あたしでよかったらいつでも話は聞くから、手紙送ってな。

それで、あの手紙の返事やけどなぁ。…あくまでも、あたしの意見やで?


…とにかくエリンちゃん、くれぐれも、無理だけはしたらあかん。これぐらいの時期は、安静にしとくのが一番大切なんや。

まあ、あのエリンのことだし、動きたくなる気持ちも分かるわ。

だけどなぁ、もし、動き回った時に、どこか怪我でもしたら、そりゃ大変な事になるんや。

もう少しの辛抱や、エリンちゃん。

それになぁ、あんまり焦らんでも、あと数月経てば、産まれる予定なんやろ?

…そしたら、嫌でも動き回らないけなくなるんやから。

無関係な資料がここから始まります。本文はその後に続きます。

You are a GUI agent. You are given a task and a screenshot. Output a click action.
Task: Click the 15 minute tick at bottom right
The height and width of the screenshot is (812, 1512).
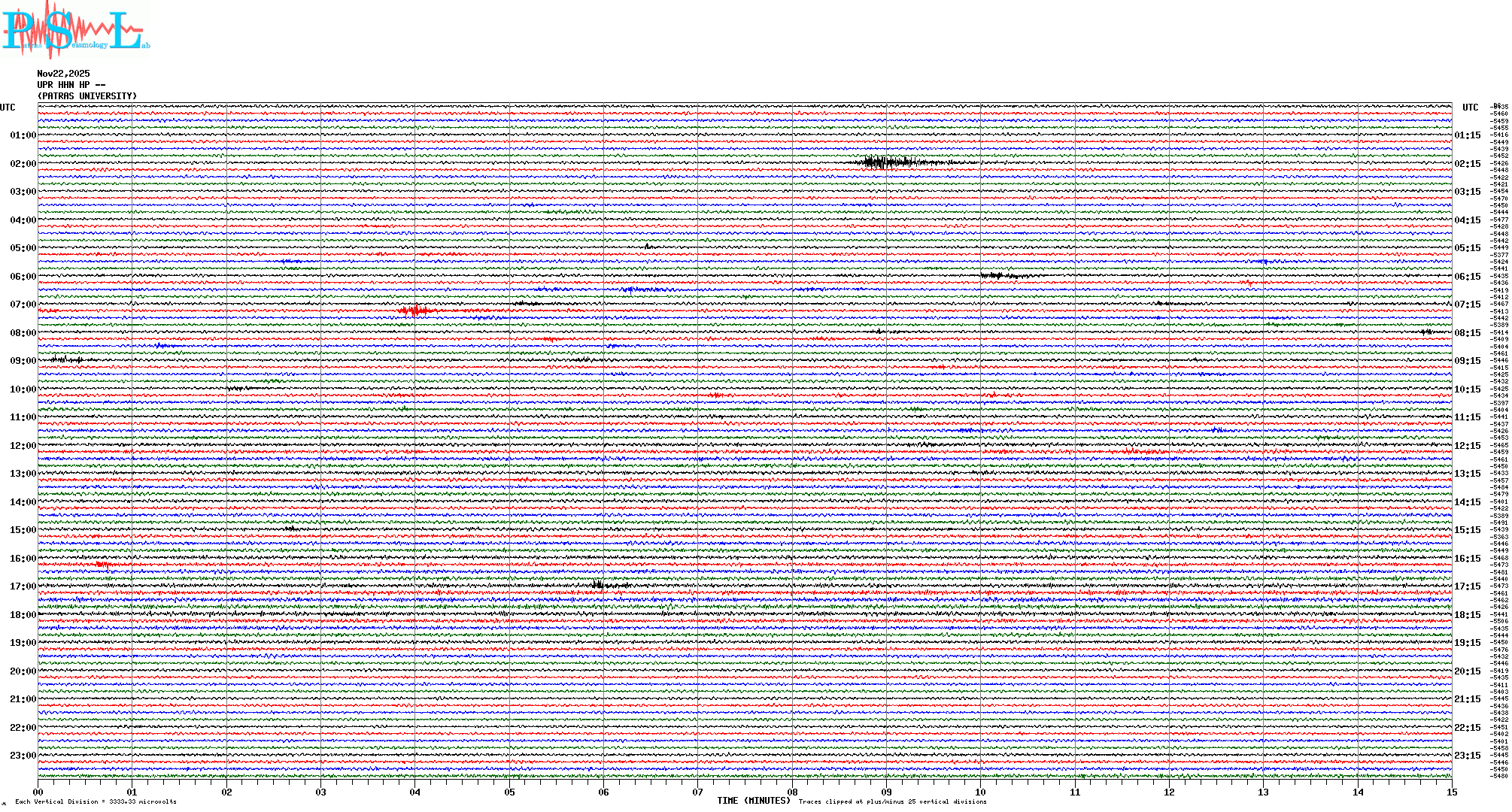click(x=1451, y=792)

大丈夫や!

今は休憩時間だとでも思って、旦那さんに頼ってみたらどうや?

どうしても退屈なら、そう言って相談してみてもいいんやないやろか。

絶対に運動はしたらあかん、てことでもないんや。適度な運動も必要なんやて。 ―…』


ユーヤンの、あの明るい声が、聞こえてきそうだった。

(―…休憩時間、か)

小さく笑みを零しながら、エリンは湯飲みの茶を飲んだ。いつの間にか、茶は残り少なくなっていた。

(なるほどね。…そう考えるのもいいかもしれない)

目元に微笑を宿したまま彼女が扉のほうを見やると、丁度、扉が開いてイアルが入ってきた。

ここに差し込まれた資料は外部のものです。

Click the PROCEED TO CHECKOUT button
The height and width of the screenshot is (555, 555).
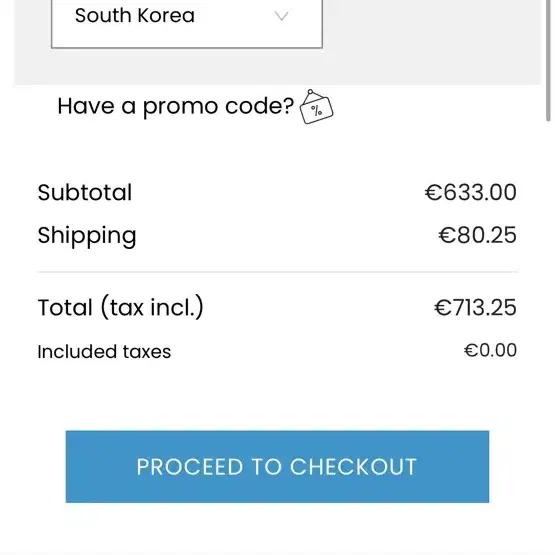[278, 467]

目が合って、小さく首を傾げると、彼はまるで心を読んだかのように苦笑を浮かべた。

「…退屈しているんだろう」

同じ様に苦笑しながら頷くと、彼の苦笑は、穏やかな微笑みに変わった。

「少し、外へ出るか」

いいの、と尋ねる。暫くの後に、気を付ければ大丈夫だろう、と返ってきた。


イアルに助けられながら小屋を出ると、すう、と頬を風が撫ぜる感覚がした。

朝特有の、澄み切った空気。それを肺一杯に吸うと、とても気持ちがいい。

晴れ渡った青空も、風に揺れる草花も、周りを照らす陽の光も―…。全てがとても、まぶしく輝いているようだった。


「この辺りに座ろう」

イアルが言い、二人は草の上に腰を下ろした。

並んで座る彼らの頭上を、一羽の山鳥が、高く澄んだ声を響かせながら飛んでいく。

先程と同じ様に空気を吸い込むと、今度は、若草の匂いに混じって、僅かに雨の匂いもするように感じた。


「…ありがとう」

遠くで日向ぼっこをする王獣達を眺めながら、指先で草に触れていると、不意にイアルが呟いた。

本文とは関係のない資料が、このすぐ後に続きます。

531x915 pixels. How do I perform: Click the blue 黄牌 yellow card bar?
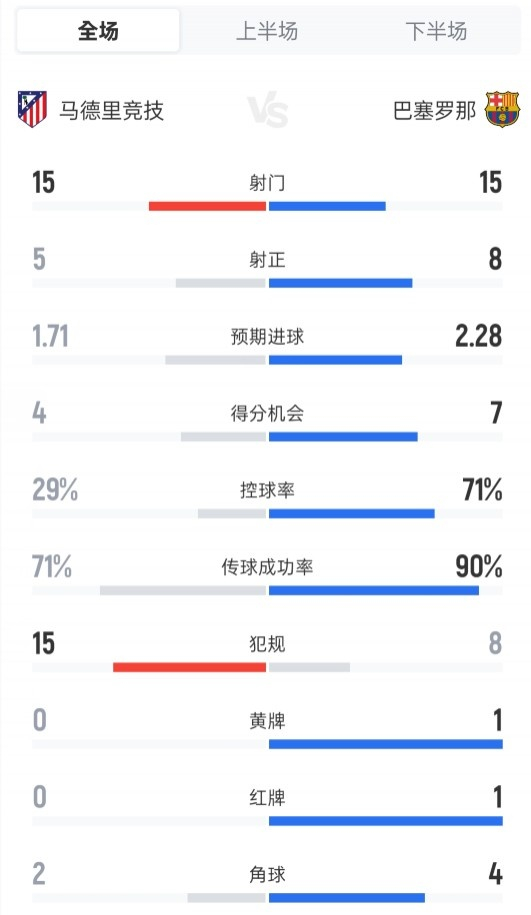point(386,744)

振り向いたエリンと目が合えば、小さく笑って、ごまかすように視線を逸らす。

エリンの妊娠が分かってから、イアルは毎日のように、彼女に「ありがとう」と呟きかけた。

それに反応したエリンから視線を逸らすのも、いつものこと。

そうして、暫し黙った後、イアルが決まって紡ぐ、次の言葉は。

「―…『すまない』は、言わないで」

まさに今言おうとしていたのだろう、彼の瞳が小さく揺れたのを、エリンは見逃さなかった。

「貴方はわたしに、何か嫌なことでもしたというの?…わたしは、」

エリンは一旦言葉を切ると、静かに一息ついてから、傍らに腰掛けているイアルを見た。

無意識に、自身の腹に手を添える。イアルの、湖面のように深い色をした瞳を見つめながら、彼女は言葉を継いだ。

「…わたしは、イアルに感謝しているのよ。

この日々も、この感情も、…この子も。全て、貴方が与えてくれた。

今、こうして傍に居てくれることが、本当に嬉しいの」

イアルが躊躇いがちに手を伸ばし、頬に触れると、その新緑の瞳から、涙が一筋溢れた。

エリン、と名を呼ばれると、搾り出すように、ぽつりと呟いた。

「幸せだと、わたしは、感じているのに…。貴方は、そうではないの……?」

イアルは眉根を寄せ、首を横に振った。頬を流れ伝う涙を指先で拭うと、そのまま、エリンを自分に引き寄せた。

「イア、ル」

「―…俺も、幸せだと思っている。ただ、それが逆に、怖いんだ」

最後の言葉に、エリンが顔を上げると、イアルは僅かに顔を歪めていた。それはどこか、泣きそうであるようにも見えた。

「大切であればあるほど、それが無くなったときの傷は、深くなる。…護衛士をしていた頃は、未来の事は考えないようにしていた。

明日を想わなければ、それが無くなろうとも、傷つかずにすむと思っていた。

だが、今は、そう考える事が出来なくなっている」

言うと、背中に回された腕に力がこもる。

エリンの涙は、いつの間にか止まっていた。彼女はただ静かに、彼の言葉に耳を澄ました。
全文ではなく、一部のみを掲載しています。